Next, it’s not like the Steelers are hurting for salary cap space right now and that’s even with Bell currently counting $12.12 million after being issued the franchise tag ahead of the start of the 2017 league year in March. In fact, the Steelers might just free up a little more salary cap space once they sign Bell to an extension depending on how they decide to structure his 2017 money.
Lastly, as the old saying goes, “deadlines spur action” and in Bell’s case, that deadline is July 15. While three players around the NFL who were issued the franchise tag this offseason have already signed new long-term extensions, four others, including Bell, haven’t and that’s not overly surprising.
Bell’s agent, Adisa Bakari, has a history of getting deals done for franchised running backs he’s represented in the past right ahead of the yearly deadline, so it won’t be a surprise if the same course of action is taken this year with the Steelers’ running back. So, barring any kind of unforeseen circumstance such as another suspension or injury setback, you can probably expect to wait at least another month for Bell to sign a long-term extension that should ultimately tie him to the Steelers for the rest of the prime portion of his NFL career.
Personally, and as I have stated previously, my hope is that Bell’s new deal includes most of his 2017 money being paid to him in base salary and a roster bonus in lieu of a huge signing bonus.

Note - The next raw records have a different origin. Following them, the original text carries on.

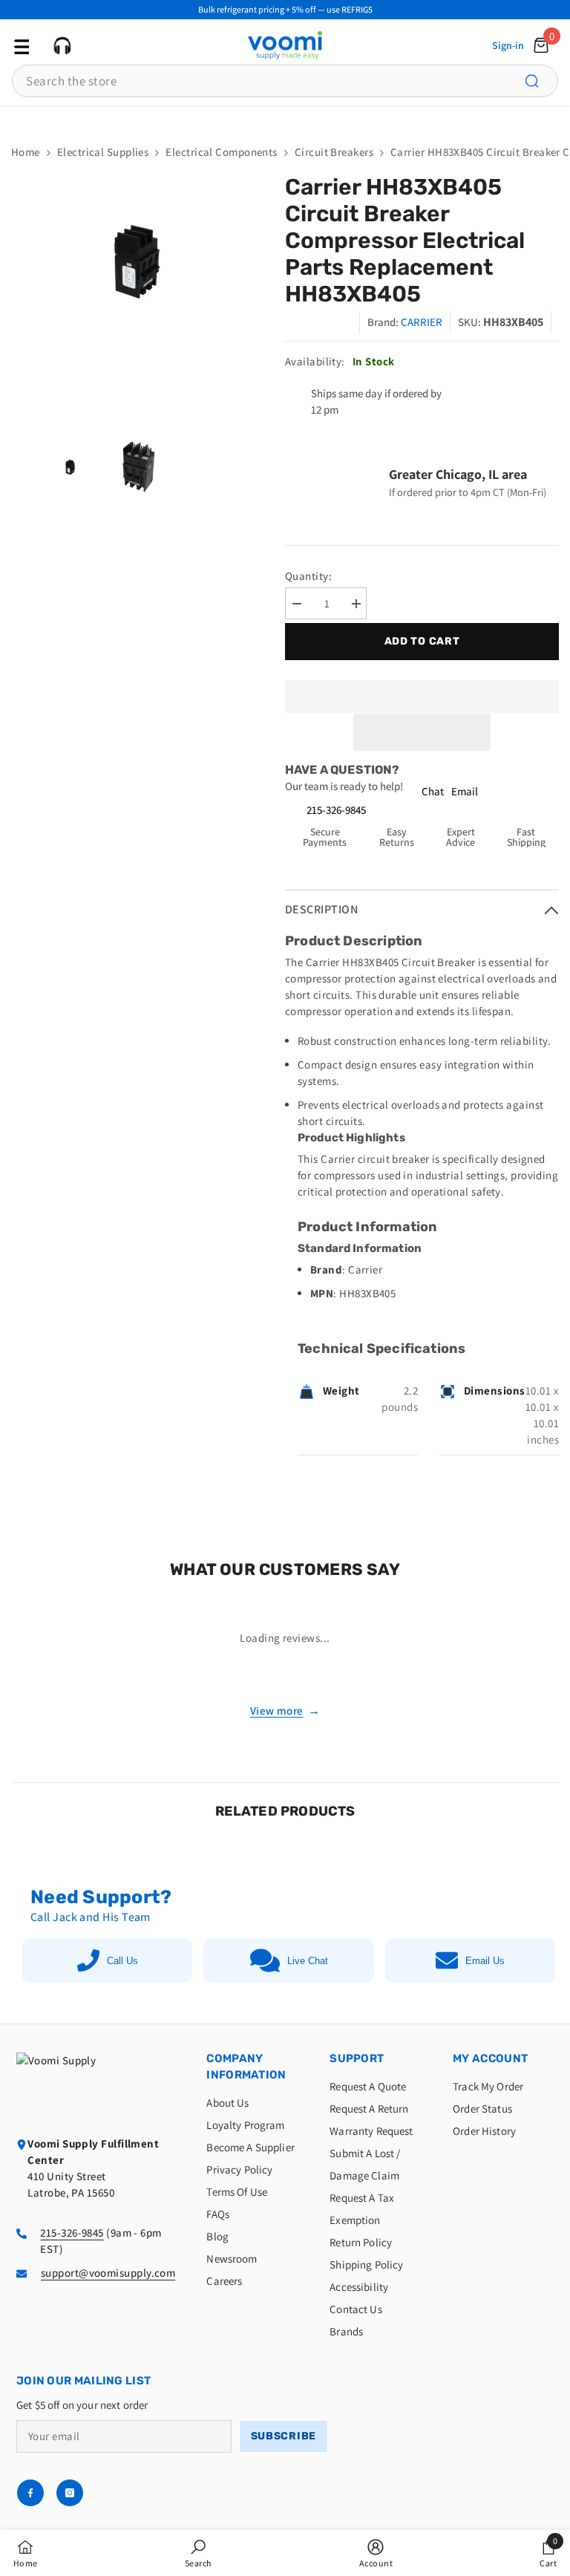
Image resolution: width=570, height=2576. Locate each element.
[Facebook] (30, 2493)
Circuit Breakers (334, 152)
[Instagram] (70, 2493)
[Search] (540, 81)
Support (357, 2058)
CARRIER (421, 322)
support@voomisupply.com (108, 2273)
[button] (422, 732)
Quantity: (308, 576)
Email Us (485, 1960)
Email (464, 791)
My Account (490, 2058)
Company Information (246, 2066)
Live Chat (307, 1960)
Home (25, 152)
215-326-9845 (336, 810)
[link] (198, 2553)
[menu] (20, 45)
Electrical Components (221, 152)
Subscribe (283, 2436)
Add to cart (419, 641)
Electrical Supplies (103, 152)
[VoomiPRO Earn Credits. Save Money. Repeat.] (285, 117)
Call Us (122, 1960)
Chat (433, 791)
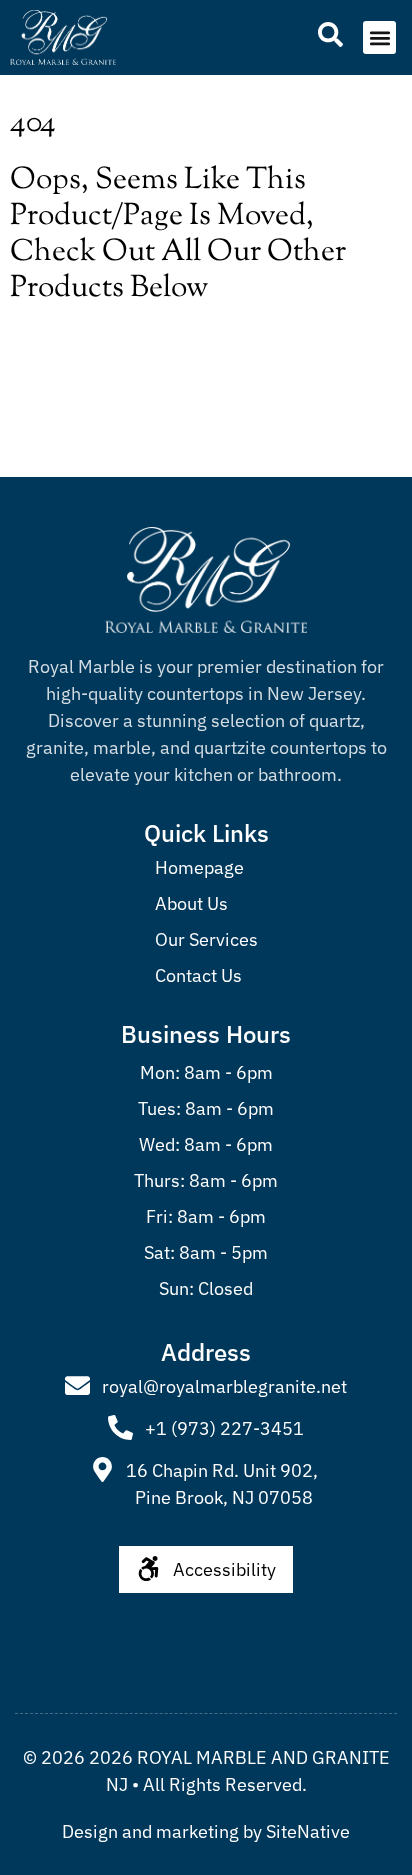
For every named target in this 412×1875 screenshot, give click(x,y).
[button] (379, 37)
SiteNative (308, 1831)
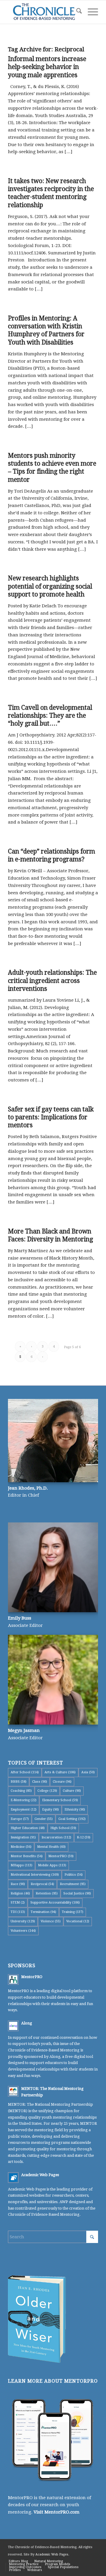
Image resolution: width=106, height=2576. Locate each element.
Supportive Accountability (55, 1902)
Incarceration (56, 1837)
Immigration (23, 1837)
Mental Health (51, 1847)
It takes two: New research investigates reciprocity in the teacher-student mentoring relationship (51, 193)
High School (63, 1828)
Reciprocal (42, 1884)
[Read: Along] (13, 2026)
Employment (24, 1809)
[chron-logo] (44, 12)
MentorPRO (61, 1856)
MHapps (21, 1865)
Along (26, 2023)
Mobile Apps (52, 1865)
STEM (18, 1902)
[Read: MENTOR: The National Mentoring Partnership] (13, 2091)
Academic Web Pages (40, 2175)
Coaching (21, 1791)
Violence (51, 1921)
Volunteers (23, 1931)
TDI (18, 1912)
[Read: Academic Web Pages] (13, 2177)
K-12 (83, 1837)
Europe (20, 1819)
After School (25, 1772)
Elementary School (60, 1800)
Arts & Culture (60, 1772)
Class (39, 1782)
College (47, 1791)
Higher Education (28, 1828)
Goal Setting (72, 1819)
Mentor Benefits (27, 1856)
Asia (88, 1772)
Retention (47, 1893)
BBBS (18, 1782)
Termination (43, 1912)
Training (72, 1912)
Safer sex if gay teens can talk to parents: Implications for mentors (51, 1117)
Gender (43, 1819)
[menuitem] (76, 12)
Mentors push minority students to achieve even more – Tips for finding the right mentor (52, 467)
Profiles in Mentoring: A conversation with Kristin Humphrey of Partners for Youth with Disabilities (46, 330)
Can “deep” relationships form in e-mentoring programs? (51, 855)
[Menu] (90, 12)
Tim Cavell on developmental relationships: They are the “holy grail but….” (50, 715)
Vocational (77, 1921)
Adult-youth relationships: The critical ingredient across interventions (52, 980)
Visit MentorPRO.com (57, 2512)
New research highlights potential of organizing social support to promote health (50, 586)
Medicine (21, 1847)
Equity (50, 1809)
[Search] (76, 12)
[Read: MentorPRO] (13, 1979)
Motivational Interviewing (35, 1875)
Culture (72, 1791)
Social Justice (77, 1893)
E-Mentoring (24, 1800)
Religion (20, 1893)
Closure (62, 1782)
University (23, 1921)
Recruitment (73, 1884)
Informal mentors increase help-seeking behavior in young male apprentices (47, 67)
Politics (73, 1875)
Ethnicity (74, 1809)
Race (18, 1884)
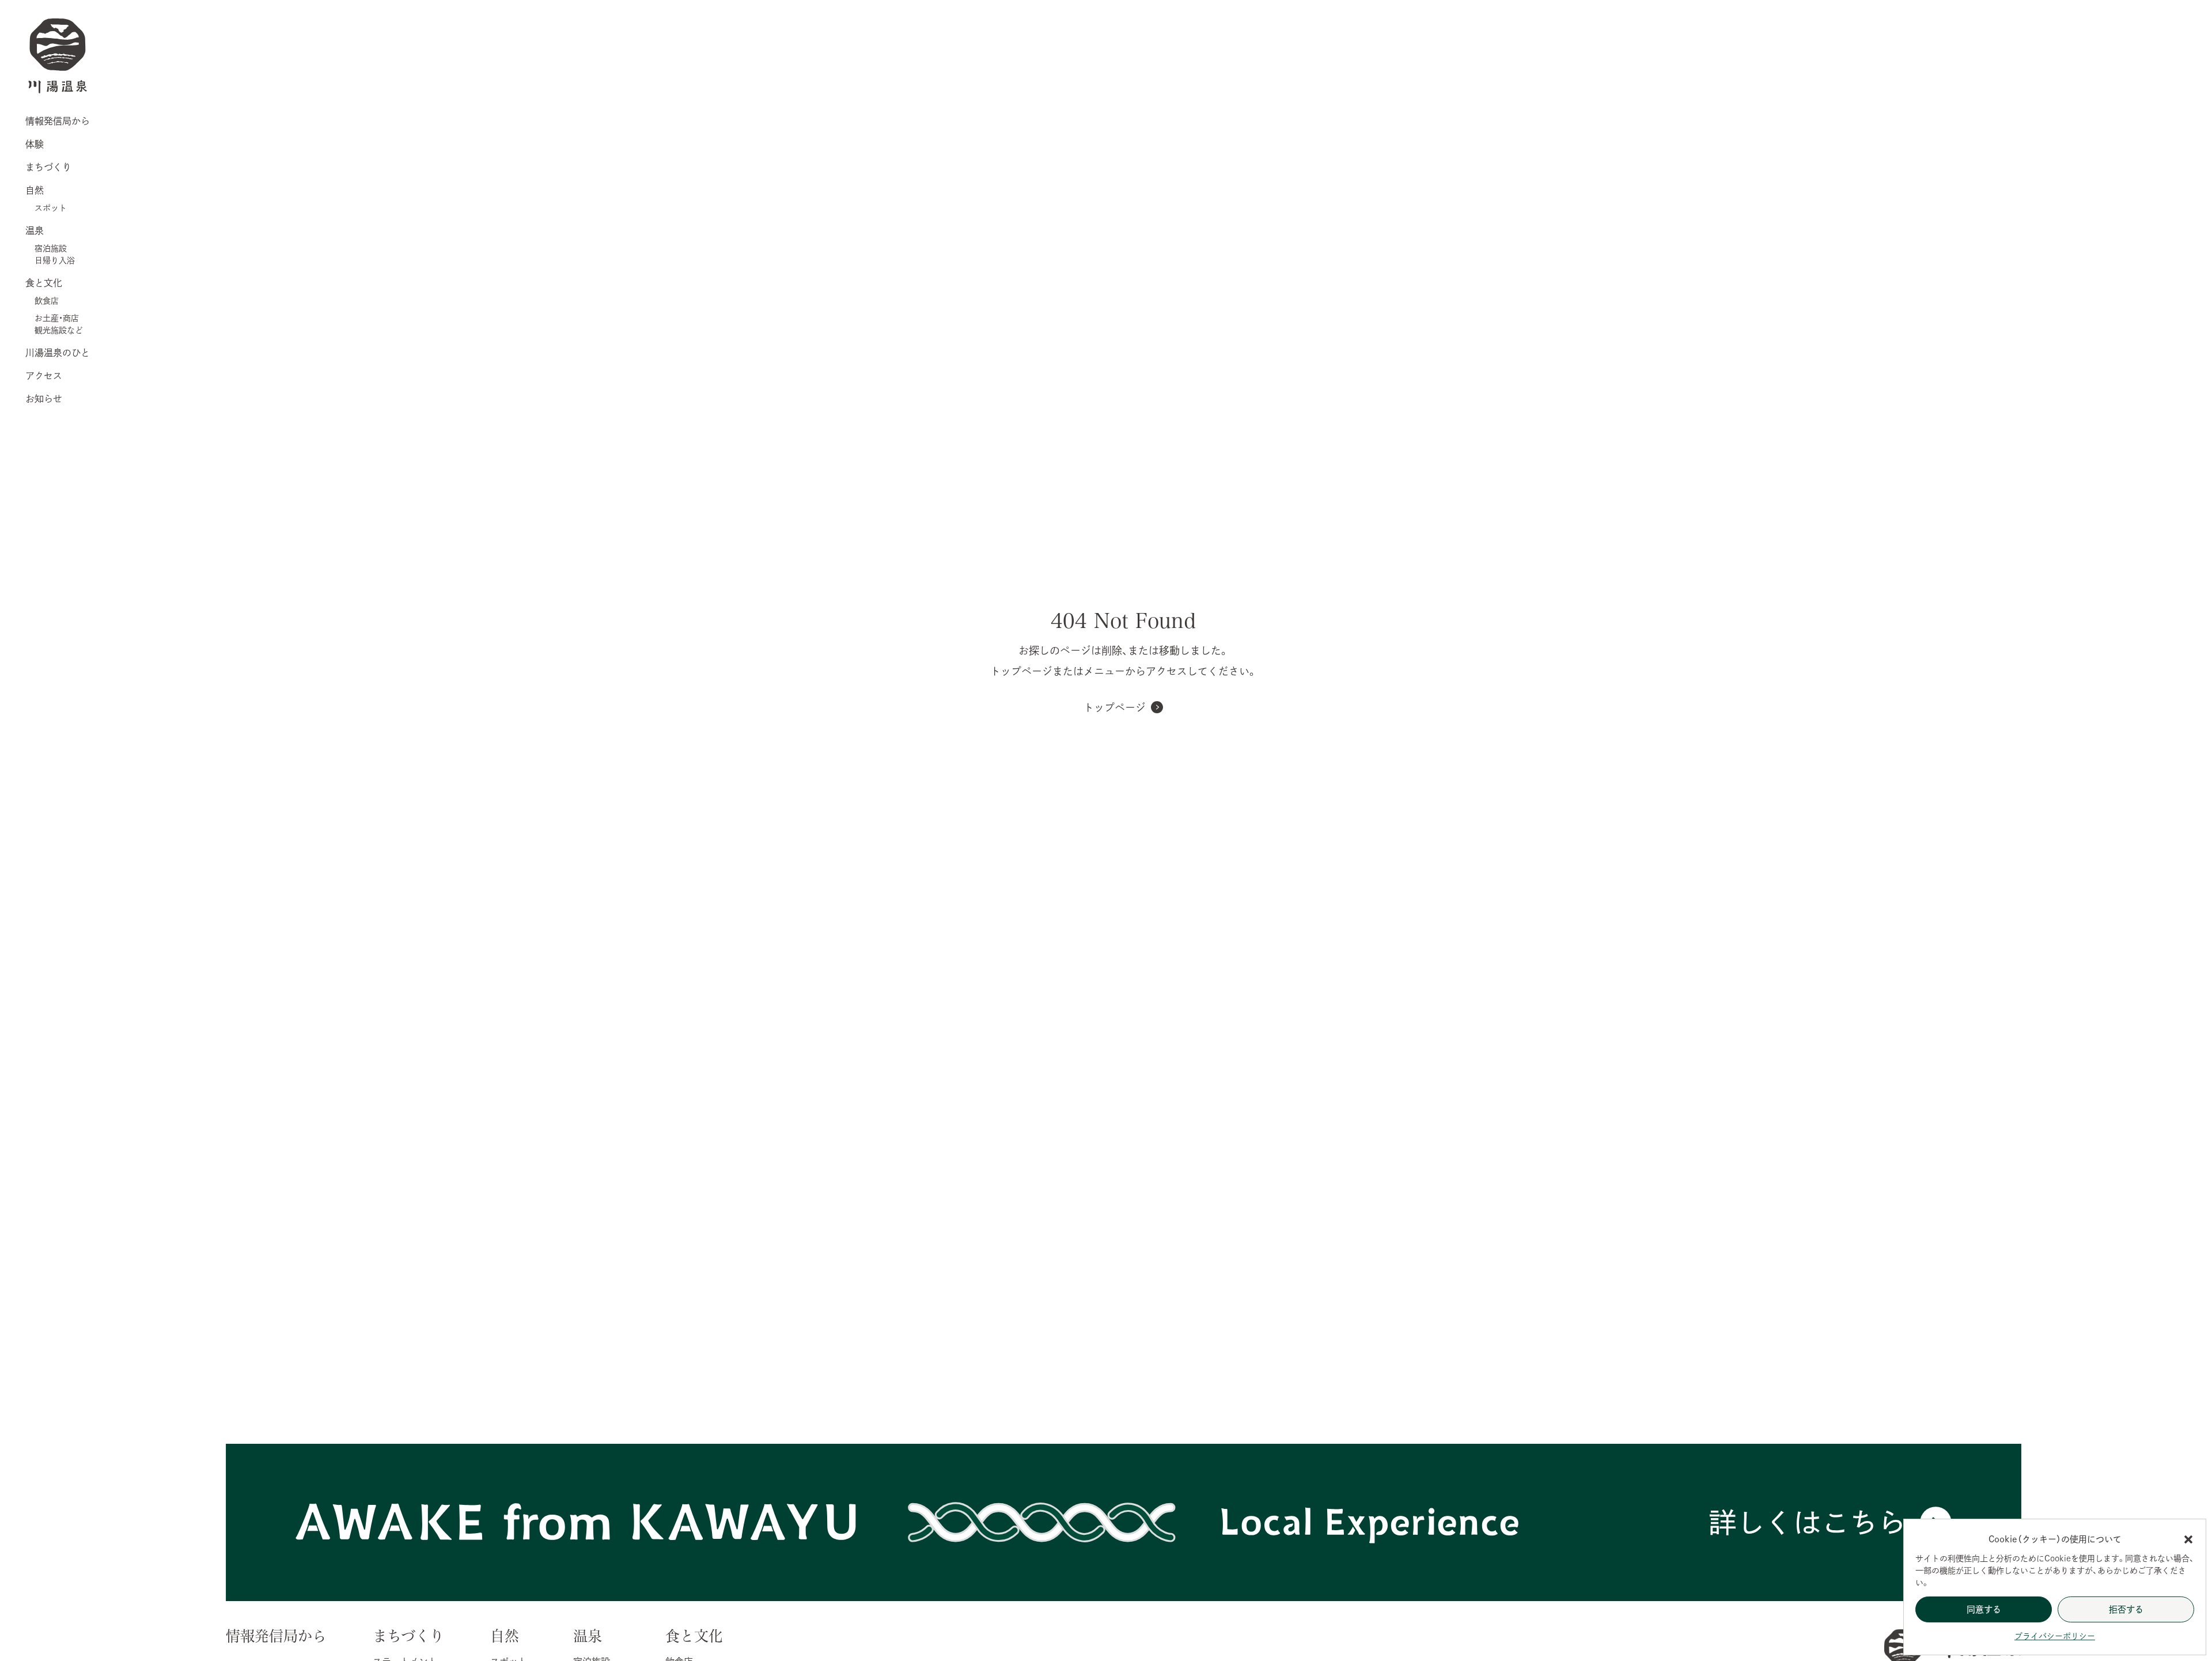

While such a structure might ultimately result in his current 2017 salary cap charge not decreasing, it would protect the organization from a career-threatening injury, or God forbid, any more off-the-field problems.
Regardless of how a new deal is ultimately structured for Bell, I have full confidence that he’ll have one by the time the July 15 deadline rolls around and thus there’s no reason to worry about him still not having one as the team starts their annual OTA sessions.